Justiça do Ceará condena empresário a pagar R$ 50 mil por importunação sexual em elevador
Empresário condenado a indenizar nutricionista apalpada em elevador

Empresário é condenado a indenizar nutricionista por importunação sexual em elevador de Fortaleza

Em decisão judicial recente, a Justiça do Ceará determinou que o empresário Israel Leal Bandeira Neto pague uma indenização de R$ 50 mil à nutricionista Larissa Duarte. O valor foi fixado após um longo processo judicial que se iniciou com um ato de importunação sexual ocorrido dentro de um elevador de um prédio comercial na capital cearense, em fevereiro de 2024.

Recursos judiciais e ajuste no valor da indenização

Originalmente, em fevereiro de 2025, a primeira instância da 21ª Vara Cível de Fortaleza havia condenado o empresário ao pagamento de R$ 100 mil em danos morais. No entanto, ambas as partes recorreram da decisão. Os advogados da nutricionista pediam um aumento para R$ 300 mil, enquanto a defesa do empresário oferecia pagar apenas R$ 20 mil.

Agora, em fevereiro de 2026, a 6ª Câmara de Direito Privado do Tribunal de Justiça do Ceará negou os dois pedidos e estabeleceu o valor final de R$ 50 mil. O desembargador Epitácio Quezedo, responsável pela decisão, argumentou que o montante anterior de R$ 100 mil era ligeiramente superior ao necessário para cumprir as funções compensatória e punitivo-pedagógica de forma equilibrada.

Fundamentação da decisão judicial

O magistrado destacou em sua decisão que o novo valor de R$ 50 mil está em consonância com precedentes de cortes superiores, como o Superior Tribunal de Justiça (STJ). Segundo ele, essa quantia se revela suficiente para compensar a vítima pelo sofrimento e constrangimento, além de impor ao ofensor uma sanção que possa coibir a reiteração da conduta.

O caso ganhou ampla repercussão após as imagens das câmeras de segurança do prédio comercial, localizado no bairro Aldeota, começarem a circular nas redes sociais em março de 2024. O vídeo mostra o momento em que o empresário, ao lado da nutricionista no elevador, toca suas nádegas quando ela está saindo. Larissa Duarte denunciou o fato publicamente e registrou um boletim de ocorrência.

Contexto do processo cível e criminal

Enquanto a ação cível discute os danos morais, o empresário também responde a um processo criminal por importunação sexual, crime que prevê pena de 1 a 5 anos de reclusão. Em março de 2025, a Justiça aceitou a denúncia do Ministério Público, tornando Israel Leal réu no processo. Apesar de um pedido de prisão preventiva, a Justiça optou pelo monitoramento com tornozeleira eletrônica, mantendo o caso em segredo de justiça.
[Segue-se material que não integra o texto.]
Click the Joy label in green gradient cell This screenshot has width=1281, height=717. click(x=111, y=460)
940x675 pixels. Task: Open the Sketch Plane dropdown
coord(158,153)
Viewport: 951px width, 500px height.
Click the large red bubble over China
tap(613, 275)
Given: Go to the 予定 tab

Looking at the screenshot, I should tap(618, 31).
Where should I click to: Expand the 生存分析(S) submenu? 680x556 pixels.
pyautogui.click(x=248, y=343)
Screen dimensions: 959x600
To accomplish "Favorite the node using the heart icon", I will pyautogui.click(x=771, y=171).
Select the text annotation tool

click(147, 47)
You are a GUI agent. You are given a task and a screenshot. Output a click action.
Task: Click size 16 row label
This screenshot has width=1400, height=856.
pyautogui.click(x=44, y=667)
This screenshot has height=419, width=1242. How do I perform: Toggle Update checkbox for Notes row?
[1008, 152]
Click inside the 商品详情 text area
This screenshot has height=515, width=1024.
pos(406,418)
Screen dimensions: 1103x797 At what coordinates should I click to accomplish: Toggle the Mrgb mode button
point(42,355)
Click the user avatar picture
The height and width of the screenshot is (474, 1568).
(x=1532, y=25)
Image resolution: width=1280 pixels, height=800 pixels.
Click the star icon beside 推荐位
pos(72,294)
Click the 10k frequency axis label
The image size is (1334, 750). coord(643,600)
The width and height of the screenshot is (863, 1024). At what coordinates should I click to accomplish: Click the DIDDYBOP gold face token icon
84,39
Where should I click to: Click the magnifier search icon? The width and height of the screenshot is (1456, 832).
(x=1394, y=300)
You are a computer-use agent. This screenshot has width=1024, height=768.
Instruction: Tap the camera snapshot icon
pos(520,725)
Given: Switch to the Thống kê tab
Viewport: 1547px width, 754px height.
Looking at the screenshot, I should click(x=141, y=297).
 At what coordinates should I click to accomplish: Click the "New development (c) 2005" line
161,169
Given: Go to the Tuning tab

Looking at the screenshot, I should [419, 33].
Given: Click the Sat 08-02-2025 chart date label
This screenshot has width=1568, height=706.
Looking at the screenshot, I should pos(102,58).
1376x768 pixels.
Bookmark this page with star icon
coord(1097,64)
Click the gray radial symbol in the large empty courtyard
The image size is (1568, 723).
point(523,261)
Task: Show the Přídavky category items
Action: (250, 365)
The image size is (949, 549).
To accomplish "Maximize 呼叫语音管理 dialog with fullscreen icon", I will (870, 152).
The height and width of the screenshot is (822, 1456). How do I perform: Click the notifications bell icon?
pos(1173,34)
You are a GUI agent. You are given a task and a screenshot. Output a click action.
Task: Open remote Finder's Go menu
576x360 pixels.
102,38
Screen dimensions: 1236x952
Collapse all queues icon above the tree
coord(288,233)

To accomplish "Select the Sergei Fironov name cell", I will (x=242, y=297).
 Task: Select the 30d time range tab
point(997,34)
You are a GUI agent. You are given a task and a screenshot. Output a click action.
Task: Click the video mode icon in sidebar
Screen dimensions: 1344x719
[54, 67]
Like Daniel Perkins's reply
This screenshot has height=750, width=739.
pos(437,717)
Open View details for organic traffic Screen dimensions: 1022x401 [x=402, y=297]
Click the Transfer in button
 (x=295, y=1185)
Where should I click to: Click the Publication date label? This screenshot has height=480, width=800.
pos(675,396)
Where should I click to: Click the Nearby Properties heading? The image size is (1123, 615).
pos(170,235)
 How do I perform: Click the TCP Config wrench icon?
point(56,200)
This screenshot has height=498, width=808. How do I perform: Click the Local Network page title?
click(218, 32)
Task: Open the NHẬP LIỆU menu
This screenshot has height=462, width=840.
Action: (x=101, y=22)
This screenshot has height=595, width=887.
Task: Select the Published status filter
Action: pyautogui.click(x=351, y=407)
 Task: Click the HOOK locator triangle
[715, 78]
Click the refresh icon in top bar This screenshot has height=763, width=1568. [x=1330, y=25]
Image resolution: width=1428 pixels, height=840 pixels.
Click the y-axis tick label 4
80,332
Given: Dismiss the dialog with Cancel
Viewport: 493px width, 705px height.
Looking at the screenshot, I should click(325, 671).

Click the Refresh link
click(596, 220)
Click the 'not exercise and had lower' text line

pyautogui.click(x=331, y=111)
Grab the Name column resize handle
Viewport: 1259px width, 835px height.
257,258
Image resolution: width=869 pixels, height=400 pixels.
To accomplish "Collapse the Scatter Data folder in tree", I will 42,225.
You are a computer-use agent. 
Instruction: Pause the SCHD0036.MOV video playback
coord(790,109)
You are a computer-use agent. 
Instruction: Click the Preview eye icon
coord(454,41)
Além disso, em março de 2024, outras duas mulheres, mãe e filha, registraram boletim de ocorrência contra o empresário, alegando terem sido tocadas por ele em um elevador após uma festa de aniversário em 2002. Esses fatos ampliam o histórico de alegações contra Israel Leal.

Repercussões pessoais e profissionais

Durante o processo, os advogados de Larissa Duarte argumentaram que o empresário, descrito como milionário, deveria pagar uma indenização maior para cumprir sua função pedagógica. Por outro lado, a defesa de Israel Leal afirmou que, devido à repercussão nacional do caso, ele ficou desempregado, enfrenta dificuldades financeiras e precisou vender seu carro.

Em nota, a defesa do empresário celebrou a redução do valor da indenização, considerando a decisão razoável e proporcional. No entanto, anunciou que interporá recursos às instâncias superiores, buscando uma adequação final do valor fixado, com base em precedentes que indicam condenações inferiores a R$ 20 mil em casos similares.

O caso continua a tramitar na Justiça, com o processo criminal em andamento e possíveis recursos na esfera cível, refletindo as complexidades jurídicas e sociais envolvendo crimes de importunação sexual e a busca por reparação às vítimas.